Effect of Hemoglobin Levels Pregnant Women on the Predictive Value for Preeclampsia of ROT (Roll-Over Test)

Nina Hidayatunnikmah, Tetty Rihardini


Preeclampsia is a medical condition which accounts for the global incidence of maternal mortality of 76,000/year and infant mortality of 500,000/year. Early preventive action is a critical dimension to reduce the risk to the mother and the fetus. Roll Over Test (ROT) is one of the predictors of preeclampsia conducted in the 2nd trimester. High hemoglobin levels in pregnant women can lead to pregnancy hypertension, which can potentially lead to preeclampsia. This study aims to analyze the effect of hemoglobin levels on the predictive value for preeclampsia of ROT (Roll Over Test) among pregnant women.

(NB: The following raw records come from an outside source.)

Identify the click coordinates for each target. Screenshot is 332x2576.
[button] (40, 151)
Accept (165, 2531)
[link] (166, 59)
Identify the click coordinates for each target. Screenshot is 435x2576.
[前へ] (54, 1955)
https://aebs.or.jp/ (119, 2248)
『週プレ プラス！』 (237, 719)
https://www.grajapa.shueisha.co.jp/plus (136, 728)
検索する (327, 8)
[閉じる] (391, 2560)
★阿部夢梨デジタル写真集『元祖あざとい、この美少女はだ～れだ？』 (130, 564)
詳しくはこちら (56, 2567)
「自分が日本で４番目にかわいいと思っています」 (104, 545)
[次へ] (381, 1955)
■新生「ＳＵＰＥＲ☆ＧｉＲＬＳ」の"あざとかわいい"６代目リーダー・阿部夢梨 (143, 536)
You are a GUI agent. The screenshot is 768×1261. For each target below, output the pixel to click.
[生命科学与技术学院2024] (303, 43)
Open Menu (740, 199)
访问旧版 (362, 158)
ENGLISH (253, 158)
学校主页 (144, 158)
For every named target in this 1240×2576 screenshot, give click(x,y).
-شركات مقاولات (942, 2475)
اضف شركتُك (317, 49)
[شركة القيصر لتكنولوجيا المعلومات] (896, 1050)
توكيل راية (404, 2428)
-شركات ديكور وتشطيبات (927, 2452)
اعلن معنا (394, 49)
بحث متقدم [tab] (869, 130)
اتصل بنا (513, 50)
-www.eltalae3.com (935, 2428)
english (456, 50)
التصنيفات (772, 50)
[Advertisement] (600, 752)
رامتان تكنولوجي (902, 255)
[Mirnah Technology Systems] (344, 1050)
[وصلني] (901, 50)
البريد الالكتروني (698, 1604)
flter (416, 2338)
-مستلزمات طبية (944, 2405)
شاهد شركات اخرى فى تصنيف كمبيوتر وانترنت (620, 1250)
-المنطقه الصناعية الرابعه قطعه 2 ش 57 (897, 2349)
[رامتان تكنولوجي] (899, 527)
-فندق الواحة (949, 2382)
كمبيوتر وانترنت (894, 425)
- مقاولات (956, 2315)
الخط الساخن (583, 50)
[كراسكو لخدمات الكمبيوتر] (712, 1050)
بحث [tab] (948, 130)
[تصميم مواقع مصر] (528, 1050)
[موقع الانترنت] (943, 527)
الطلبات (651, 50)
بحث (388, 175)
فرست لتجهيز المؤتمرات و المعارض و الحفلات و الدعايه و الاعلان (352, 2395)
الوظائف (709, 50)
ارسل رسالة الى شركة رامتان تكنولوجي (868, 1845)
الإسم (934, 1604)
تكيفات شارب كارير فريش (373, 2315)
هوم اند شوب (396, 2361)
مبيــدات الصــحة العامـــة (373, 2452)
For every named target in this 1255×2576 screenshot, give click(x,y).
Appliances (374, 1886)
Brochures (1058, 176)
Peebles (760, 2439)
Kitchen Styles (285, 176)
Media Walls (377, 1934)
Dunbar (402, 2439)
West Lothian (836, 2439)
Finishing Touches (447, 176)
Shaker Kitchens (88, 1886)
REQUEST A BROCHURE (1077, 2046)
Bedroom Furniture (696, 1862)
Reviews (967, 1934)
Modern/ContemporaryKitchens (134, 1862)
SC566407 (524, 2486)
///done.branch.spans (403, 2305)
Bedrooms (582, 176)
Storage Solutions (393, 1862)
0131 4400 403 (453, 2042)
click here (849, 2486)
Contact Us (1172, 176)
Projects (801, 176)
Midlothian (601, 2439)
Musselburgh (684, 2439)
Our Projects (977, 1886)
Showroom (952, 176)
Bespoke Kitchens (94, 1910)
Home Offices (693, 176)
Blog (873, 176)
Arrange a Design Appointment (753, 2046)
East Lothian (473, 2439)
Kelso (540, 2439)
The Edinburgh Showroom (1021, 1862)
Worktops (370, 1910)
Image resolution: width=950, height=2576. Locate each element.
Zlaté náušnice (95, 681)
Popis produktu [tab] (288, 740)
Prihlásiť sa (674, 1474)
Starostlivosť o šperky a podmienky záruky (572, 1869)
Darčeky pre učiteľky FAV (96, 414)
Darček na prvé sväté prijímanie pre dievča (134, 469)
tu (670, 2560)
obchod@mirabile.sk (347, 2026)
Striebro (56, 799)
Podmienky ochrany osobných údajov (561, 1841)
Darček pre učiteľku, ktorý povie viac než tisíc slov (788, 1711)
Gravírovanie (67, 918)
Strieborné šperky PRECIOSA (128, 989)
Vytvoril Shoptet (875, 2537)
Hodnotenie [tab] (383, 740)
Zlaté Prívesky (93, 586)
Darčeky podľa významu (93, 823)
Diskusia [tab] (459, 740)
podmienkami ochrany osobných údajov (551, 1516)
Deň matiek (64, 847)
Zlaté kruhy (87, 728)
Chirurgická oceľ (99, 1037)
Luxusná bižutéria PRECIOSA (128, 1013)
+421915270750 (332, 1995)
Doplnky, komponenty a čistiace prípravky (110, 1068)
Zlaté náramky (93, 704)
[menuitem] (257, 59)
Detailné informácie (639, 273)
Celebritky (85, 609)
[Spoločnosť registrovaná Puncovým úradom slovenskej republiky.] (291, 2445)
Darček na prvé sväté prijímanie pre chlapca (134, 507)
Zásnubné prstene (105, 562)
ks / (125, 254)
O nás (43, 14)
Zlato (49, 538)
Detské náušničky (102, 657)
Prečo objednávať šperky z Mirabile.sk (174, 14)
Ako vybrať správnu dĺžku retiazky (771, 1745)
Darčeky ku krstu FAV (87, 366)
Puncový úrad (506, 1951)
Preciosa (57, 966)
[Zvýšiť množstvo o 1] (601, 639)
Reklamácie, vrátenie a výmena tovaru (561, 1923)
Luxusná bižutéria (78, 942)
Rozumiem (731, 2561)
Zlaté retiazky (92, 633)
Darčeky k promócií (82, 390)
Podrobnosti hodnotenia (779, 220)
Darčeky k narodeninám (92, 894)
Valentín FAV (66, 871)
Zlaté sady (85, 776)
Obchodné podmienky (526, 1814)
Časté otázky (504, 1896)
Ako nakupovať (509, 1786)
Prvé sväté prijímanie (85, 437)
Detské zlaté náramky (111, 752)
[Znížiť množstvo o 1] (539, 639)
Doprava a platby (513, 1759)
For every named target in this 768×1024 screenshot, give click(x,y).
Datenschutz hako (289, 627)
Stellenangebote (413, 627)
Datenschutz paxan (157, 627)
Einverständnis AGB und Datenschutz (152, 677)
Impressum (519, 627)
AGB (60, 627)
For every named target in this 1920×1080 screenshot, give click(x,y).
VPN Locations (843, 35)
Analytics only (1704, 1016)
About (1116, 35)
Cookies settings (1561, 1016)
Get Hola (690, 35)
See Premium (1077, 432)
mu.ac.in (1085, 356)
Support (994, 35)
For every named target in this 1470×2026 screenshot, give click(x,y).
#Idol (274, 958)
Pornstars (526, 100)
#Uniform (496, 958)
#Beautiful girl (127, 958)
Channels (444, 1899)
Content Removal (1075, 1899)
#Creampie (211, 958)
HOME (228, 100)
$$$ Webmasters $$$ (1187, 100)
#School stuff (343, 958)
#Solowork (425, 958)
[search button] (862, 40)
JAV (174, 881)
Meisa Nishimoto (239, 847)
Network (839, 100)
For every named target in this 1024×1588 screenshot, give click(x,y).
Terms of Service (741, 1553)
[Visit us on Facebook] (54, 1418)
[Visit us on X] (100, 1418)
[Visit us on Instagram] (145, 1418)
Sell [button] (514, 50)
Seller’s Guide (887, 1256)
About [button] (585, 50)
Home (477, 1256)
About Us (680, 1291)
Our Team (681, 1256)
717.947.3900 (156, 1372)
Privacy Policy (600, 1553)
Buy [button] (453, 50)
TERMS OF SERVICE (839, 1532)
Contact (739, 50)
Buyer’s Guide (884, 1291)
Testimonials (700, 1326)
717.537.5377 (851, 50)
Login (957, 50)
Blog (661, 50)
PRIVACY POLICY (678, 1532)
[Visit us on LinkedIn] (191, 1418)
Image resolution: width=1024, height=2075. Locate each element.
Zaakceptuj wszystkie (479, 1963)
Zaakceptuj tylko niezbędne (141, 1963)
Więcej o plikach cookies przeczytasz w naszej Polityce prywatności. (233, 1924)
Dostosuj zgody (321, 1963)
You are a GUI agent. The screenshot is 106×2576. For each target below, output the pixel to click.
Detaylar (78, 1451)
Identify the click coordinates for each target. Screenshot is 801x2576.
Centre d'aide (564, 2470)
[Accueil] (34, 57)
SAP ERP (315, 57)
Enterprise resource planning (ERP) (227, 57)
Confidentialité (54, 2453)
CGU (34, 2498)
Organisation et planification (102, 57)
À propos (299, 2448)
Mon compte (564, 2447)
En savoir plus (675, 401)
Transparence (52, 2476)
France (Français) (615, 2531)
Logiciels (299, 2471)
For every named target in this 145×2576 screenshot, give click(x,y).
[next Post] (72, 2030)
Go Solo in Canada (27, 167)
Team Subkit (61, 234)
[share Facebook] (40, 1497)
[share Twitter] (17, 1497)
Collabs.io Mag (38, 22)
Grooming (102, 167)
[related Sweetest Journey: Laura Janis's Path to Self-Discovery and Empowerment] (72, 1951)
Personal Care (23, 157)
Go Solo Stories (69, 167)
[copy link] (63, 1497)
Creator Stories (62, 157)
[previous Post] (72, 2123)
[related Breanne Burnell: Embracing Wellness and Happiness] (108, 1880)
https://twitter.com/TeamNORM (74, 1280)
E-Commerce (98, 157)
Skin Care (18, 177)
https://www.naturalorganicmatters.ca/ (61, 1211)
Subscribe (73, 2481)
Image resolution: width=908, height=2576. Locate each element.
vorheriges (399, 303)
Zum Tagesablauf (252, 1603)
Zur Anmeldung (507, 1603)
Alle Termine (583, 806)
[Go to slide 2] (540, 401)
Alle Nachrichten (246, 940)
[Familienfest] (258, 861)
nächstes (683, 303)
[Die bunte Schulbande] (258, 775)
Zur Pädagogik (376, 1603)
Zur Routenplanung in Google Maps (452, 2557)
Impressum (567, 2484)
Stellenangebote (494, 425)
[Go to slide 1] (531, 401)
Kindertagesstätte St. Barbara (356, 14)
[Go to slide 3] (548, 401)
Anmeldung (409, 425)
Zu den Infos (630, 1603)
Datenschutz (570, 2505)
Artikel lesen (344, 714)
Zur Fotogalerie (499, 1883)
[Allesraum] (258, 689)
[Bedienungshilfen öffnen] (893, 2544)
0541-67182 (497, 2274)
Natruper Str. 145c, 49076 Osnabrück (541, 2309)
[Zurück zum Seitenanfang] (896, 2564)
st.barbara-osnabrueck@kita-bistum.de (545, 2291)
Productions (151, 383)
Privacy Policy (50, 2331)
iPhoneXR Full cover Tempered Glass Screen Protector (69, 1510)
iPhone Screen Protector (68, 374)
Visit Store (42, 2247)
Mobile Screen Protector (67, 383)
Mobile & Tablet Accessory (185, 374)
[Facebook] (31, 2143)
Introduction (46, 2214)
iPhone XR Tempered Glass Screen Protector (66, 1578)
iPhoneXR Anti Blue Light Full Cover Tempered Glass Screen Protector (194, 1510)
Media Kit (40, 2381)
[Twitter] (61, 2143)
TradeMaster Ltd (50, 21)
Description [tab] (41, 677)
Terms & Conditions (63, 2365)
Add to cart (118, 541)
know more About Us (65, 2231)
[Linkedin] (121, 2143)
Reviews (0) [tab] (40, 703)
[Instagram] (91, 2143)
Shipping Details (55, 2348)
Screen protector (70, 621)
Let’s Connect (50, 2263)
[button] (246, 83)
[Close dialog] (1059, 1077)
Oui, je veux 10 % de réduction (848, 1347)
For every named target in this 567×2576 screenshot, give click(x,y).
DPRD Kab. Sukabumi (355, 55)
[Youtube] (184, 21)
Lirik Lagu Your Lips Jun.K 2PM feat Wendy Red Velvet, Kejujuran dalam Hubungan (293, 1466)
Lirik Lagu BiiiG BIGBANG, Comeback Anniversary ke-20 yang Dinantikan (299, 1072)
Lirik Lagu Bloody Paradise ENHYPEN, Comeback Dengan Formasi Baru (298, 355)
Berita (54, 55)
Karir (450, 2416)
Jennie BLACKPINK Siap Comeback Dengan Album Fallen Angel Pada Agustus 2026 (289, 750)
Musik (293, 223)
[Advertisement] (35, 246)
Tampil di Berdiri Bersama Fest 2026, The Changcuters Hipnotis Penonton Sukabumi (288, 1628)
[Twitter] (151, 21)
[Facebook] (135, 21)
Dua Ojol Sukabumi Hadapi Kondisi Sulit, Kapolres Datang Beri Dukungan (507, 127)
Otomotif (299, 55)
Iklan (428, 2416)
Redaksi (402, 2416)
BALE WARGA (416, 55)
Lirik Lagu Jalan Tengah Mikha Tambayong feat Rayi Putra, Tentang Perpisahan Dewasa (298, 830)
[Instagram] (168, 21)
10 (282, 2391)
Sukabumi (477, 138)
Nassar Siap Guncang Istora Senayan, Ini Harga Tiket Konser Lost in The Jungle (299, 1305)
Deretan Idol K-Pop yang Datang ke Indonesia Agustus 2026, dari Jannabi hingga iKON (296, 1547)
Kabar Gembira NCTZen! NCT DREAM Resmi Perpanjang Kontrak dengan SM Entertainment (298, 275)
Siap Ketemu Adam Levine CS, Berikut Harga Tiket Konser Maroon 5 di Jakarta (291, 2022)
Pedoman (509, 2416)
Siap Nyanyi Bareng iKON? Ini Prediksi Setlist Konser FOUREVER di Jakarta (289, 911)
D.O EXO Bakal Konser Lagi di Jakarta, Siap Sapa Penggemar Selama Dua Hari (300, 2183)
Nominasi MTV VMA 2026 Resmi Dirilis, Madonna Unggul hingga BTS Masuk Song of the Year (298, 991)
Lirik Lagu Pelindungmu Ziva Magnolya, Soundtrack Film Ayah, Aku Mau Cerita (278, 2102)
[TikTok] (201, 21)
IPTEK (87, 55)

The benefits of this study are to get preventive method updates to decrease the incidence of preeclampsia in pregnant women as early as possible and to review the policy of giving Fe to all pregnant women from the 1st trimester to the 3rd trimester. The study was conducted for three months in the work area of Siwalankerto Community Health Center, Surabaya. Data on hemoglobin levels were obtained from the MCH booklet for pregnant women. ROT's preeclampsia's predictive value was obtained by checking supine values and left lateral blood pressure among 30 pregnant women. A statistical test was performed using a logistic regression test. Based on 30 samples of pregnant women, the results showed that 16 pregnant women had hemoglobin levels of >13gr/dl (53.3%), and 14 pregnant women (46.7%) had a positive predictive value of ROT. The effect test analysis results showed a positive relationship between hemoglobin levels and the predictive value for preeclampsia (p=0.04, B=1.299). Thus, pregnant women who experienced an increase in the hemoglobin levels of 1 g/dl had a potential of 1.299 times to have a positive ROT value.